### Probability calibrarion¶

• Classification requires both prediction of class labels and finding a confidence of a correct label.
• Some classifiers can do this via predict_proba, but not all.

### Example: Classifier Confidence Comparison¶

• A well-calibrated classifier should, for example, return a predict_proba value of ~0.8 (~80% of labels predicted correctly).
• Logistic Regression does this - it directly optimizes log-loss.
• Gaussian Naive Bayes pushes probabilities towards 0 or 1, because it assumes features are independent per class. (Not the case in this example.)
• Random Forest, like most bagging methods, has difficulty making predictions near 0 or 1. The dataset's variance will bias samples that should be near 0 or 1 away from those extremes. Random Forests are especially prone to this, because base-level trees have relatively high variance. So their calibration curves typically take a sigmoid shape.
• Support Vector Classification also takes on a sigmoid shape, which is typical for methods that concentrate on samples close to the decision boundary (the support vectors).

### Calibration¶

• Calibration is defined as fitting a regresssor (aka "calibrator") that maps a classifier output (via decision_function or predict_proba) to a calibrated probability in [0,1].
• The calibrator tries to predict $p(y_i = 1 | f_i)$.
• Do not fit the calibrator with the same data used for classifier fit - this will introduce bias.

### Cross-Validation¶

• Use this method to ensure the calibrator is always fitted with unbiased data. It splits data into k pairs of (train_set, test_set).

• ensemble=True (default) tells the calibrator to do the following steps independently on each train-test pair:

• Clone the base_estimator and train it on the training subset.
• Predict labels on the test subset.
• The predictions and a regressor (sigmoid or isotonic - see below) to fit a calibrator.
• This returns an ensemble of $k$ (classifier, calibrator) pairs.
• Each pair is available in calibrated_classifiers_.
• predict_proba for the main instance is the average of the $k$ estimators in the list.
• predict returns the class with the highest probability.
• ensemble=False tells the calibrator to find unbiased predictions for the entire dataset via cross_val_predict.

• calibrated_classifiers_ contains only one (classifier, calibrator) pair - the classifier is the base_estimator trained on all data.
• predict_proba is the predicted probabilities from the single pair.
• ensemble=True should return slightly better accuracy, as it benefits from typical ensemble effects. ensemble=False is better when computation time is a concern.

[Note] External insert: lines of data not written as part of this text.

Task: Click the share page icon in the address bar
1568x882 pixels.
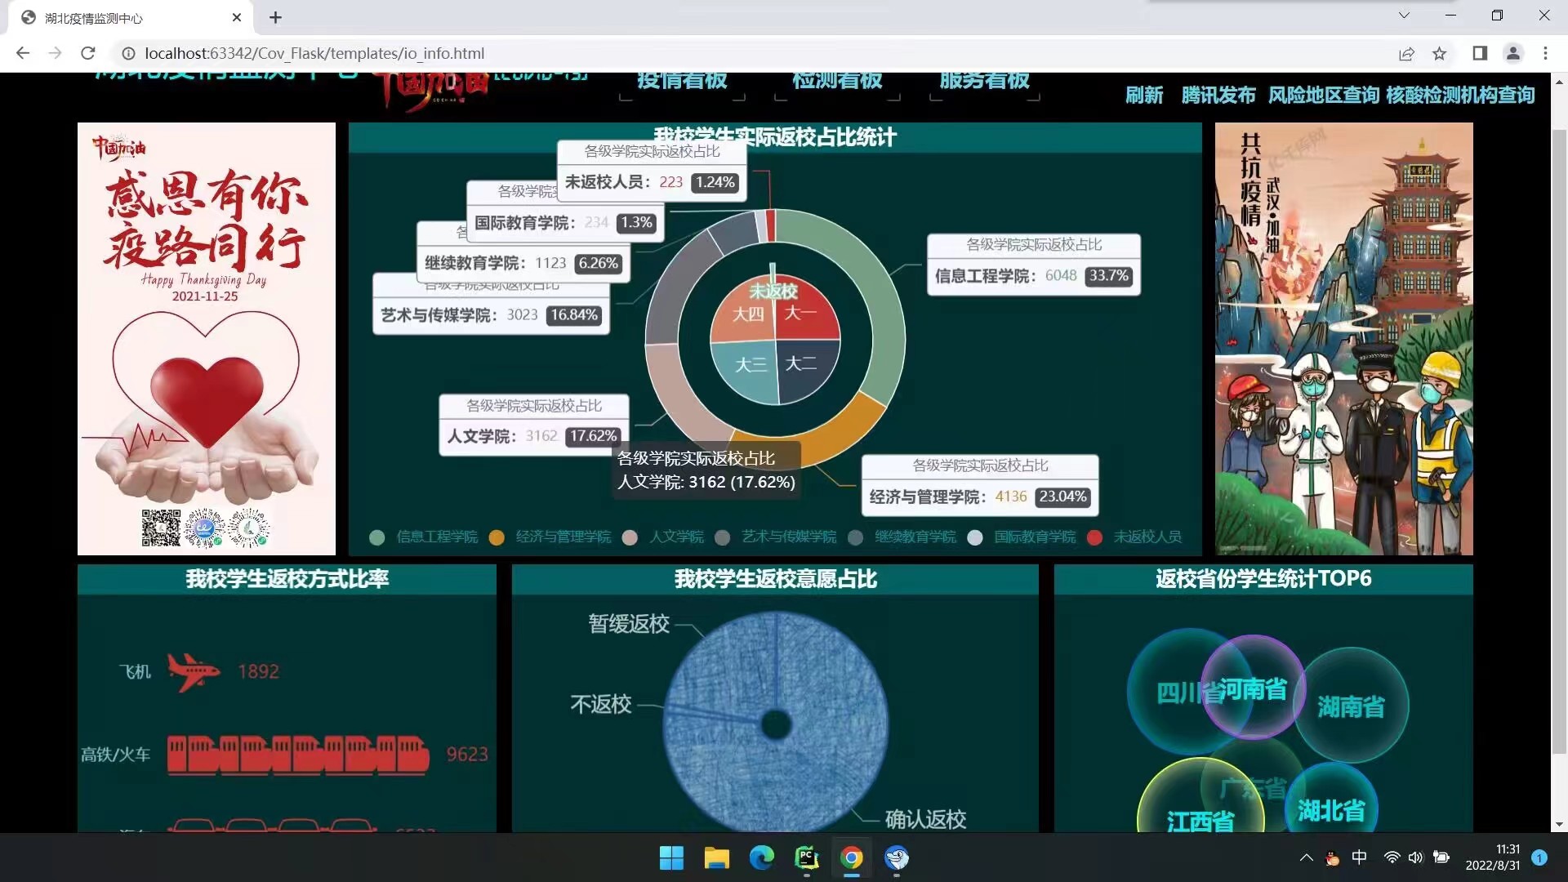Action: [1406, 53]
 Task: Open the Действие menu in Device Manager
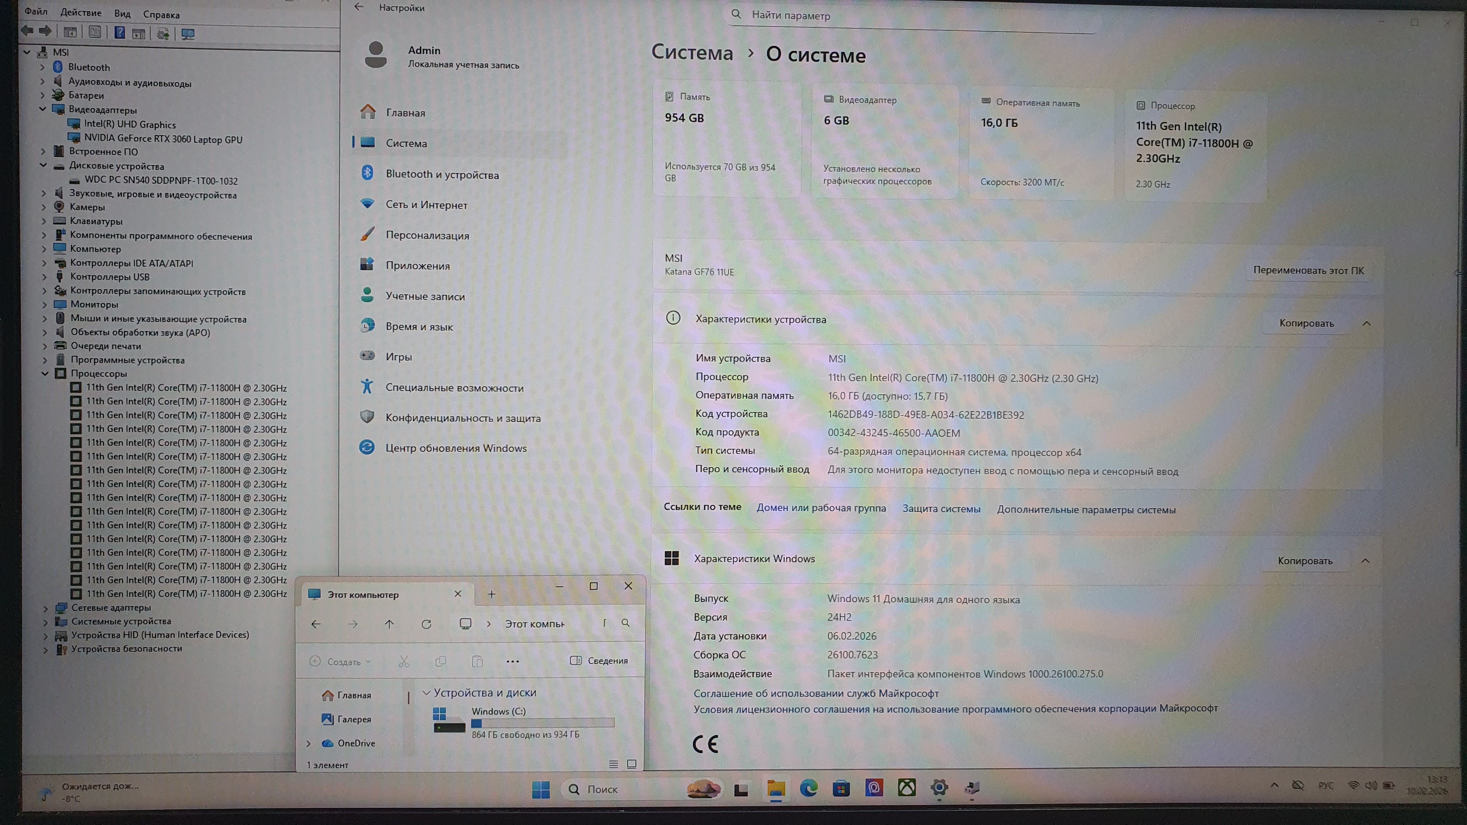coord(80,13)
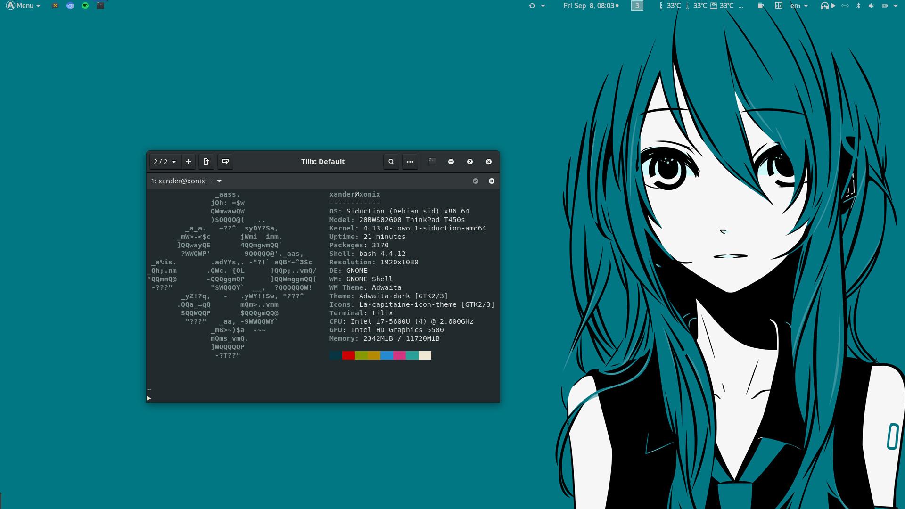
Task: Maximize the xander@xonix terminal pane
Action: 475,181
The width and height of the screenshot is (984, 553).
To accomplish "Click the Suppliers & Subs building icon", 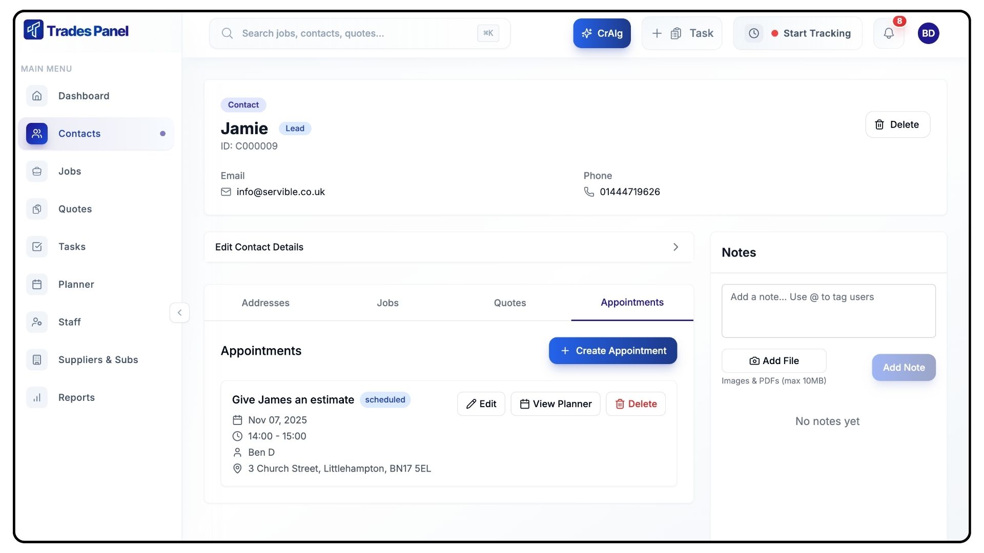I will [37, 360].
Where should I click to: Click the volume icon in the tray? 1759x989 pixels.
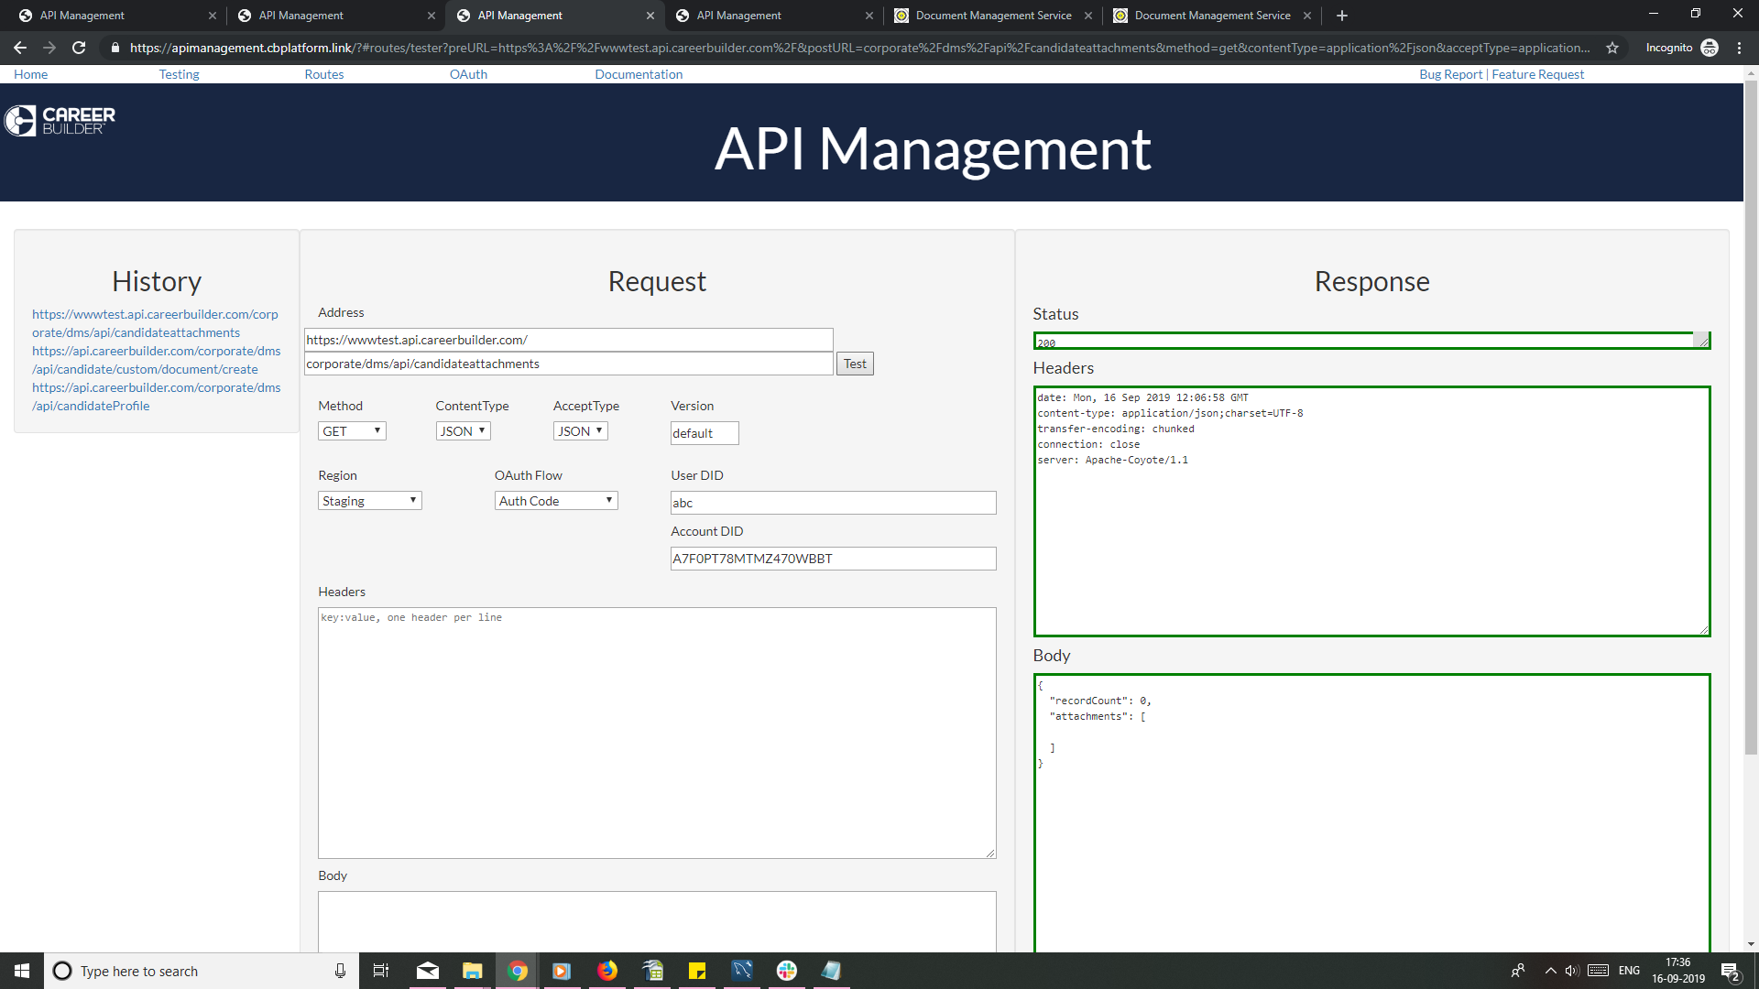[1572, 971]
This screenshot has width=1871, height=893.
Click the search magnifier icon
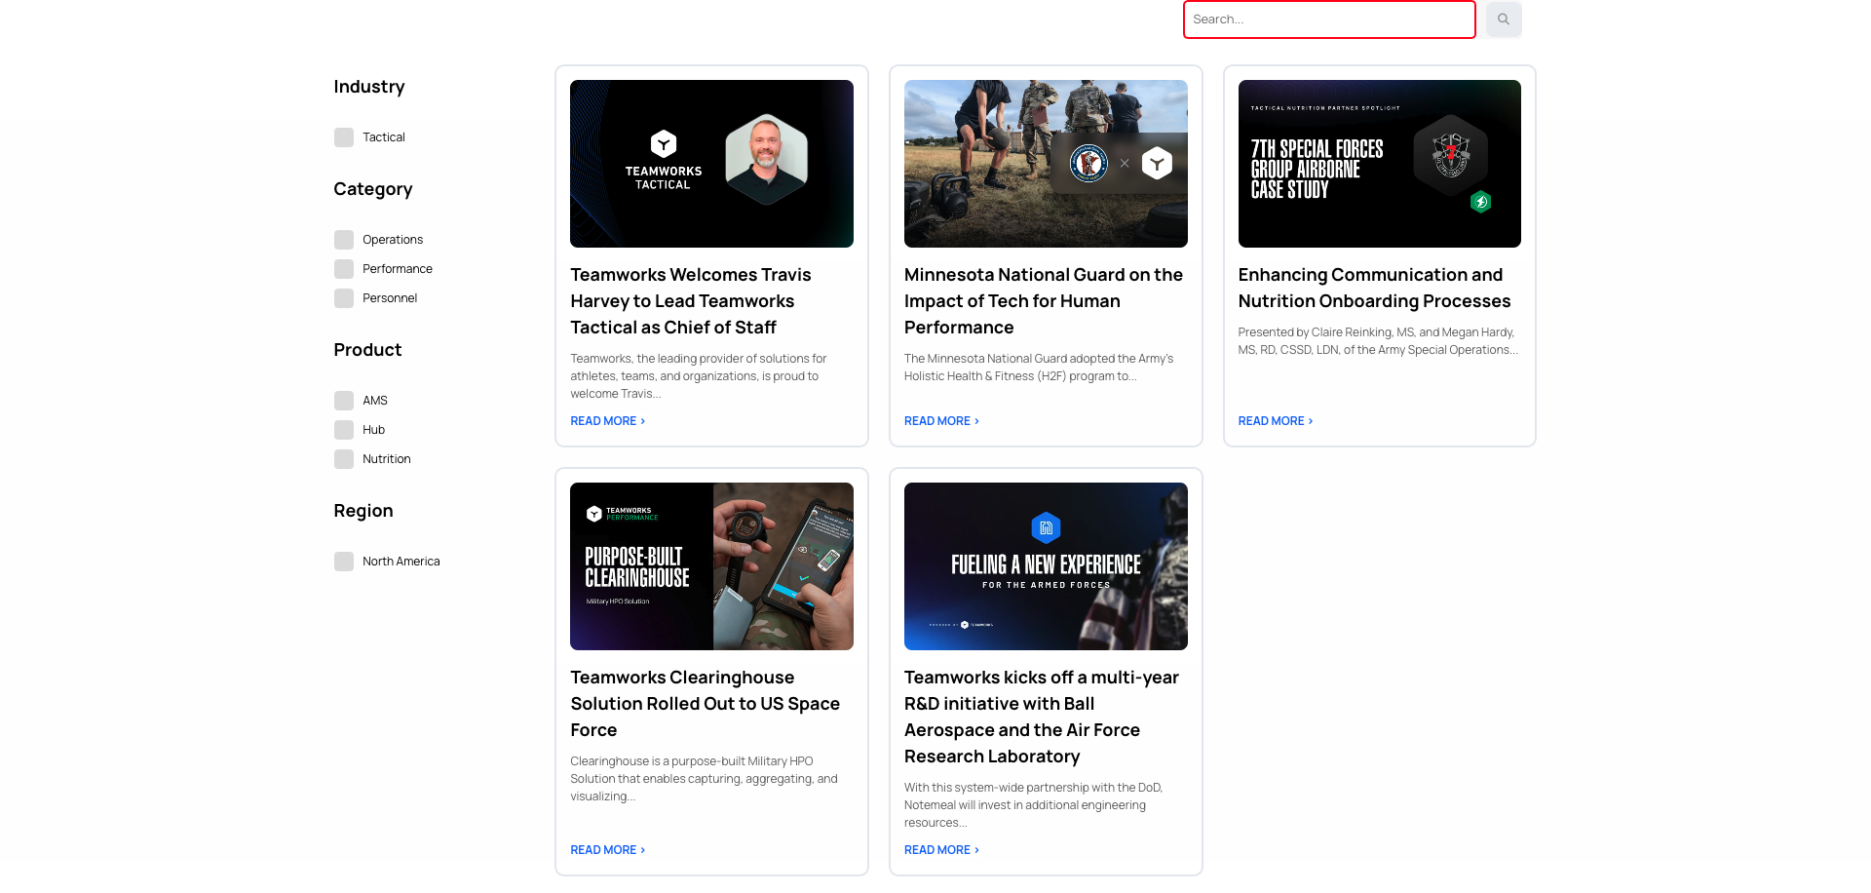click(x=1504, y=19)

• You can use cv="prefit" if a prefitted classifier is already available.

### Metrics¶

• brier score loss can be used to assess calibration performance.
• Brier scores are a combination of calibration and refinement losses.
• Refinement losses can change independently of calibration losses - so lower Brier scores do not necessarily indicate better calibration.

### Regressors¶

• The Sigmoid regressor is based on this logistic model: $p(y_i = 1 | f_i) = \frac{1}{1 + \exp(A f_i + B)}$, ($y_i$ is the true label of sample $i$, $f_i$ is the uncalibrated classifier output for that sample. $A$ & $B$ are found via maximum likelihood.
• The sigmoid method assumes calibration curves can be corrected by applying a sigmoid function to raw predictions.
• This method is most effective when the uncalibrated model is under-confident, and has similar errors for both high & low outputs.

• The Isotonic regressor returns a non-decreasing function. It minimizes $\sum_{i=1}^{n} (y_i - \hat{f}_i)^2$.

• The Isotonic method is more general-purpose than sigmoids - the only restriction is the mapping function needing to be monotonically increasing. It is more prone to overfitting on small datasets.
• This method can be more effective when there is enough data (>1K samples) to avoid overfitting.

### Multiclass support¶

• Both regressors only support 1D data (binary classification), but are extended for multiclass classification if the base_estimator supports it.